During the upcoming presidential election, these two issues will be the most divisive. They will have the greatest impact on public sentiment. Tsai Ing-wen is a candidate for president. She cannot refuse to state her position on these questions. Tsai Ing-wen is often reluctant to say whether she would demand the "rectification of names" and the authoring of a new constitution. She ducks such questions by saying they should be "turned over to the democratic process for discussion." But the presidential election is precisely when these questions should be "turned over to the democratic process for discussion." Ma Ying-jeou and Tsai Ing-wen must clearly state their positions on these two questions. The electorate can then express its feelings during the election. If Tsai Ing-wen refuses to provide answers before the election, she is in effect refusing to take part in the election.
Tsai Ing-wen is attempting to appeal to both the Green Camp and to swing voters. Does she intend to pardon Chen Shui-bian and accept the 1992 Consensus? Those are the most divisive issues for Green Camp and swing voters. Tsai Ing-wen hopes to win over both groups by refusing to answer. But in the event she is elected, she will have to. No matter how "President Tsai" answers, one of the two groups will feel betrayed and disappointed. She will no longer be able to stonewall. For example, if she pardons Chen Shui-bian, will swing voters find it intolerable? If she refuses to pardon Chen Shui-bian, will the Green Camp forgive her? And if Chen Shui-bian, who advocates "one nation on each side," is released from prison, will he permit "President Tsai" a single moment's peace? The 1992 Consensus has far reaching consequences. Therefore, she must state her position before the election.
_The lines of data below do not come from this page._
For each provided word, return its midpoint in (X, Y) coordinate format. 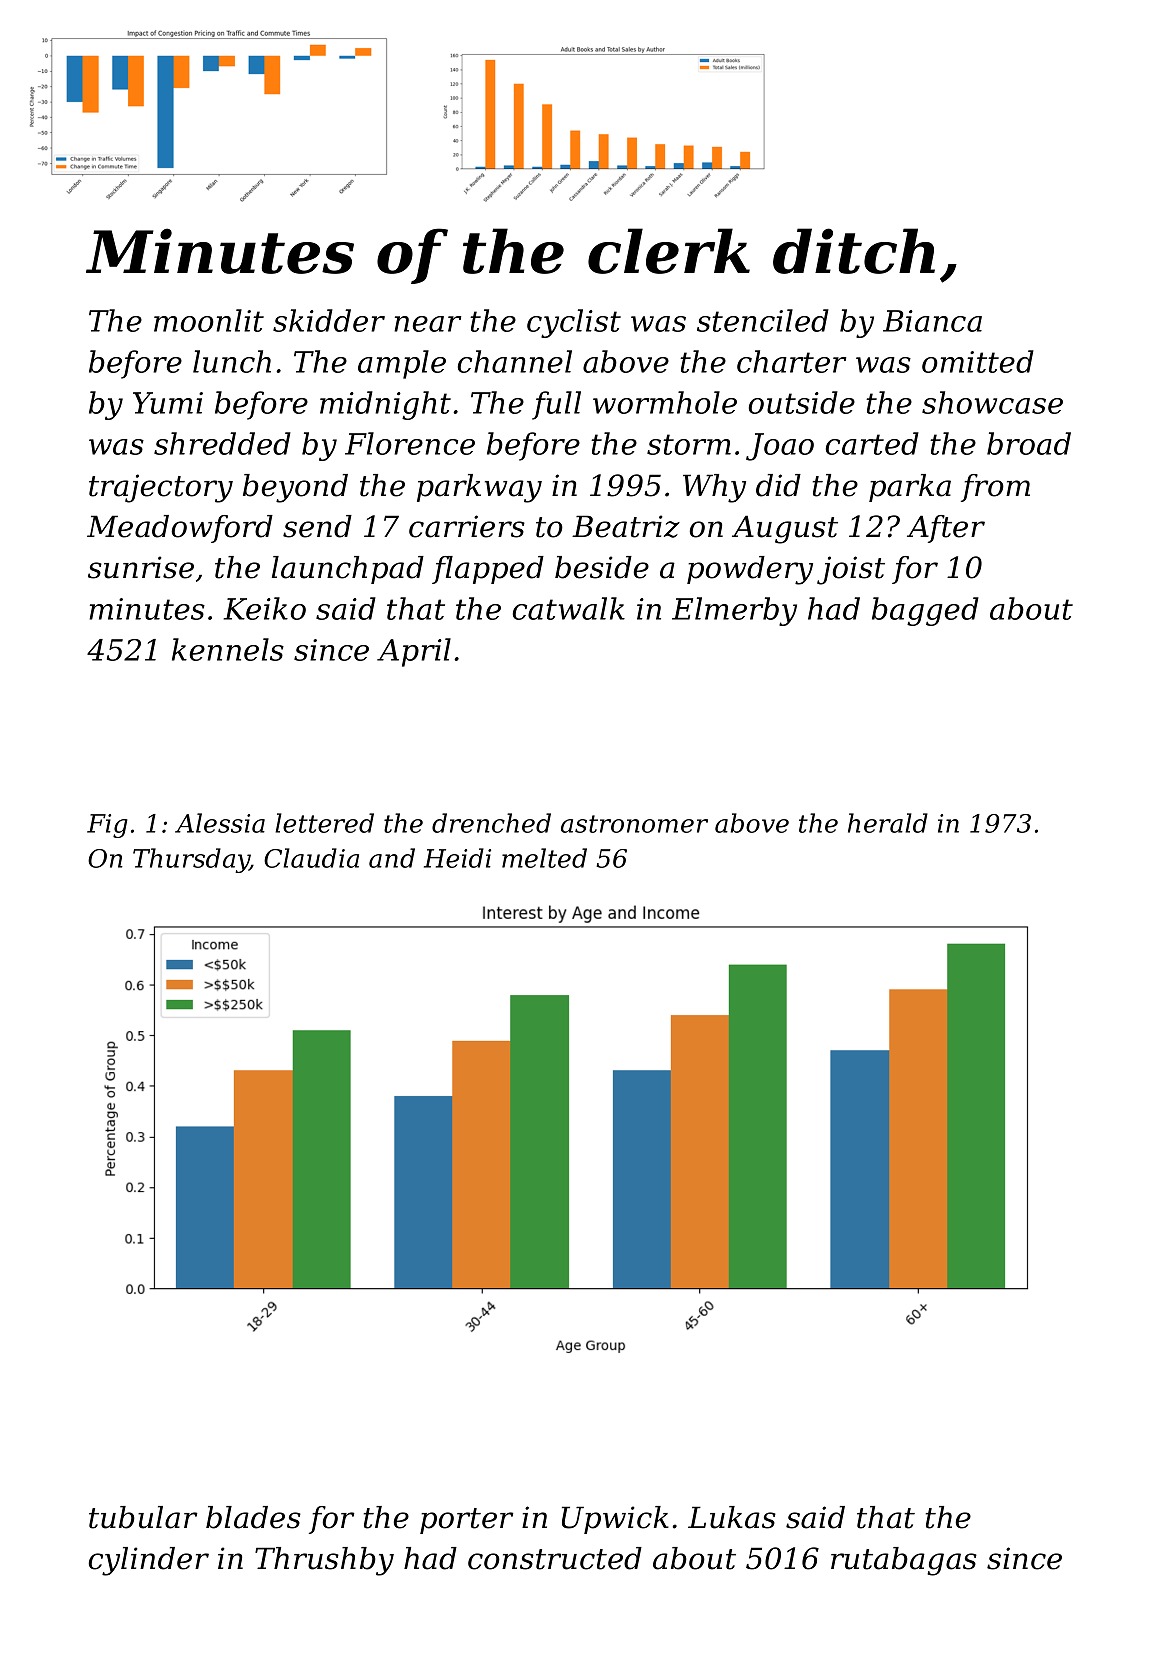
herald (888, 823)
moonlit (209, 320)
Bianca (932, 321)
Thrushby (324, 1561)
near (427, 324)
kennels (228, 649)
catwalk (569, 608)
Tsai Ing-wen must answer both these questions in the event she is elected. Therefore she must answer both these questions prior to the election. If voters agree with her positions, her rule will acquire some degree of legitimacy. If she evades these questions, she will not receive public endorsement during the election. If she attempts to flip-flop following the election, based on which way the wind is blowing, her rule will lack legitimacy. The nation will be torn apart. Relations with the Mainland will weakened. The consequences will be disastrous.
Tsai Ing-wen must provide clear answers to both these questions, before the presidential election, That alone is rational and responsible. The public must not permit her to continue obfuscating.